Una richiesta forte e coerente per le imprese in perdita
La Confcommercio non è positiva sui dati pubblicati, anzi. Il presidente Carlo Sangalli ha sollecitato il governo e le forze politiche a pensare a degli indennizzi per le imprese e le attività che subiscono il calo del fatturato, di sfruttare le risorse europee in arrivo per sostenere la produttività, importante per la sopravvivenza degli imprenditori.
Un invito che arriva proprio nel periodo di approvazione della Legge di Bilancio, nel momento di programmazione del Recovery Fund che ha l’intento di rilanciare il paese oltre che a trasformarlo.

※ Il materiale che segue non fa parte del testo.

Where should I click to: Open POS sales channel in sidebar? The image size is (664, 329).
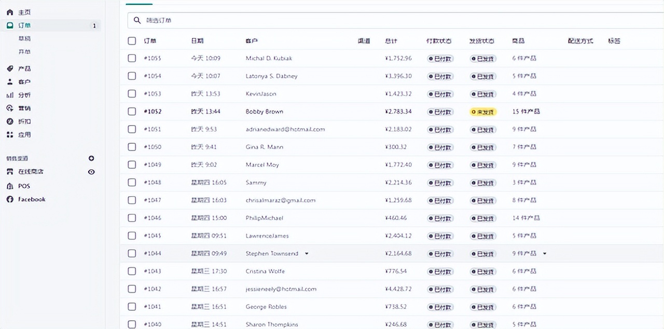24,186
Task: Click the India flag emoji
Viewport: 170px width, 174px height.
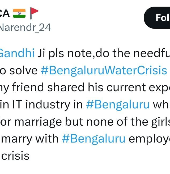Action: pyautogui.click(x=19, y=13)

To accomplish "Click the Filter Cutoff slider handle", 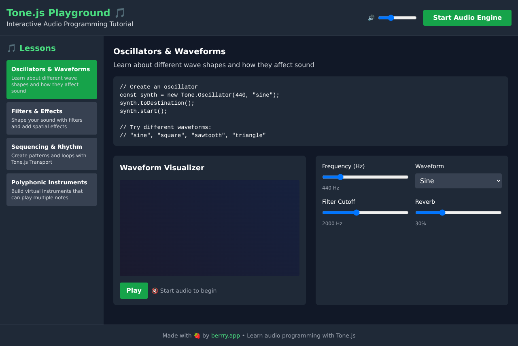I will click(357, 213).
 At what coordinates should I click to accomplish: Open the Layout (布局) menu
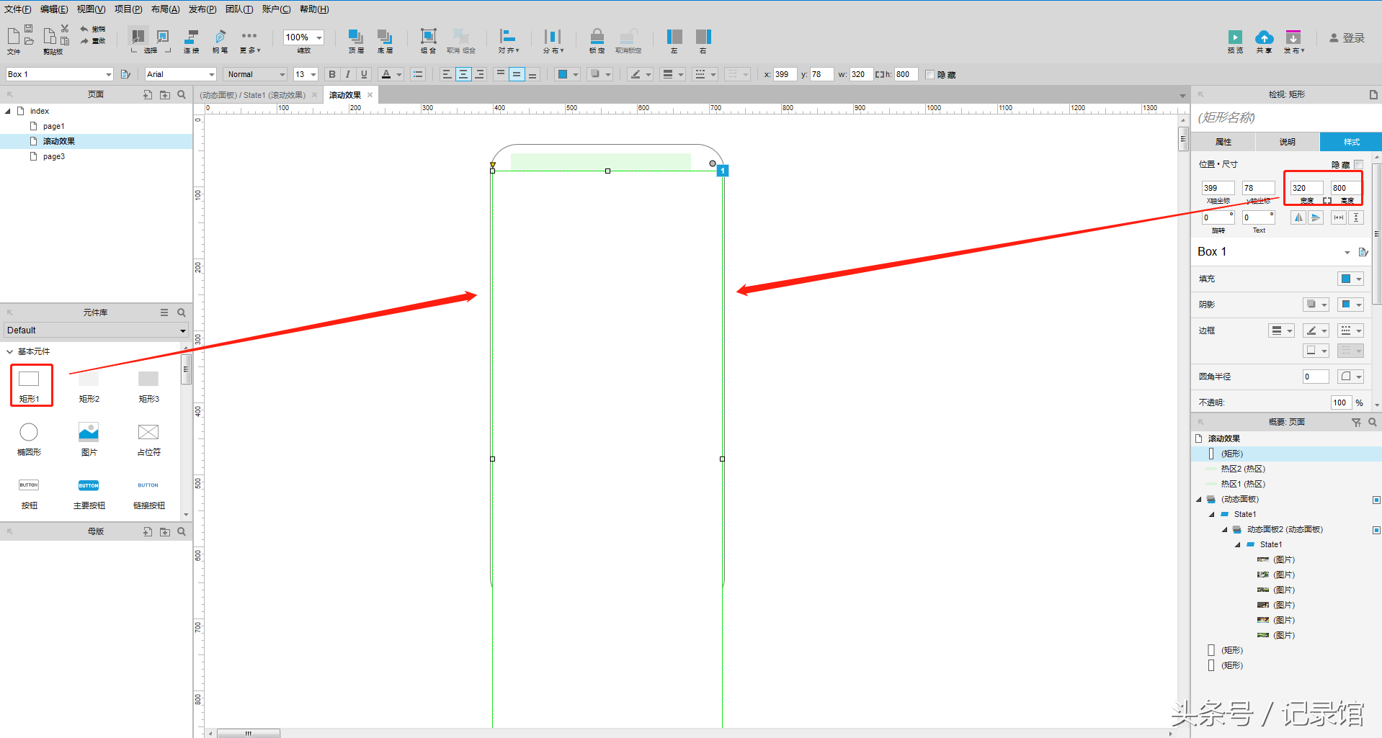tap(165, 9)
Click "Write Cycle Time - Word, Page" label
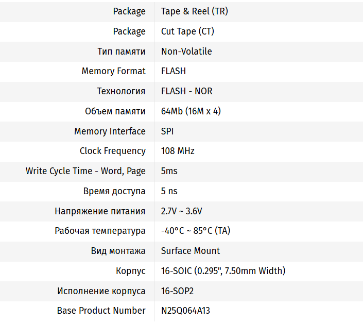Screen dimensions: 363x323 point(85,171)
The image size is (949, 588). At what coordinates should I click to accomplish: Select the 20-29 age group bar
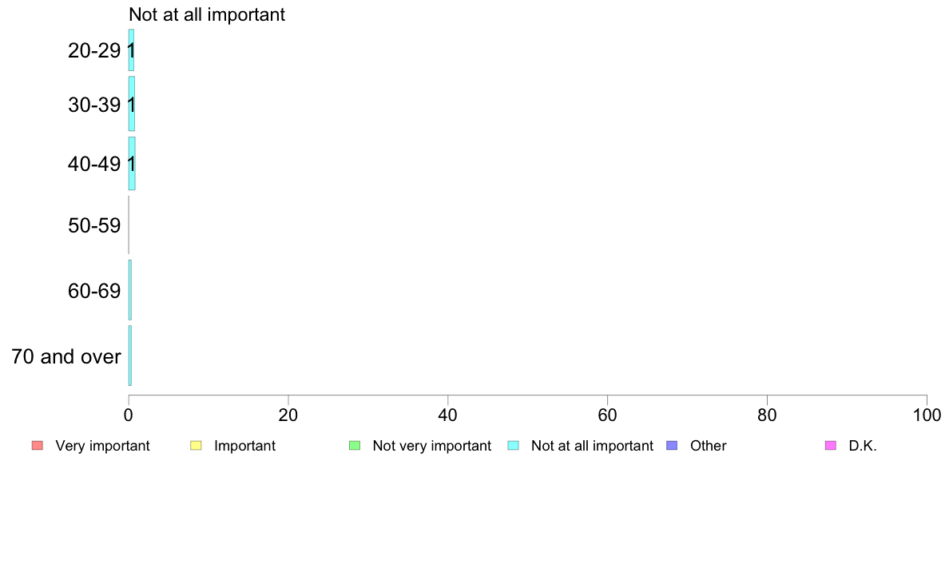(x=131, y=50)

Confcommercio, forte calo dei consumi nel 2020, la fiducia non basta
Il Covid ha portato al crollo dei consumi del 10,8% nel 2020. Rispetto al 2019 si stima una perdita di 120 miliardi di euro.
La perdita dei numeri è soprattutto per le imprese del commercio non alimentare e dei servizi di mercato, un dato che aveva riportato anche l’Europa e in parte anche l’Istat.
A proposito dell’Istituto di Statistica Nazionale, al 23 dicembre la Confcommercio aveva pubblicato i dati di dicembre sulla fiducia di imprese e consumatori. La stima per i consumatori era passata da 98.4 a 102.4. Quella delle imprese da 83.3 a 87.7. Dati comunque al di sotto del miglioramento dell’anno precedente, valori però importanti considerando la povertà e la disoccupazione creata dalla pandemia.
Ecco i settori dove si sono registrate più chiusure di attività e imprese
Ecco quali sono i settori che hanno registrato più chiusure e difficoltà secondo Confcommercio:
- abbigliamento e calzature (-17,1%);
- ambulanti (-11,8%);
- distributori di carburante (-10,1%).
Nei servizi di mercato le maggiori perdite di imprese si registrano:
- agenzie di viaggio (-21,7%);
- bar e ristoranti (-14,4%)
- trasporti (-14,2%);
- un’impresa sparita su tre nella filiera del tempo libero: attività artistiche, sportive e di intrattenimento.
Concludiamo i dati sulle partite iva tra lavoratori autonomi e liberi professionisti.
- Chiuse le attività di circa 200.000 professionisti tra iscritti e non iscritti agli ordini. Le attività più colpite qui sono: scientifiche e tecniche, amministrazione e servizi, attività artistiche, di intrattenimento e divertimento e altro.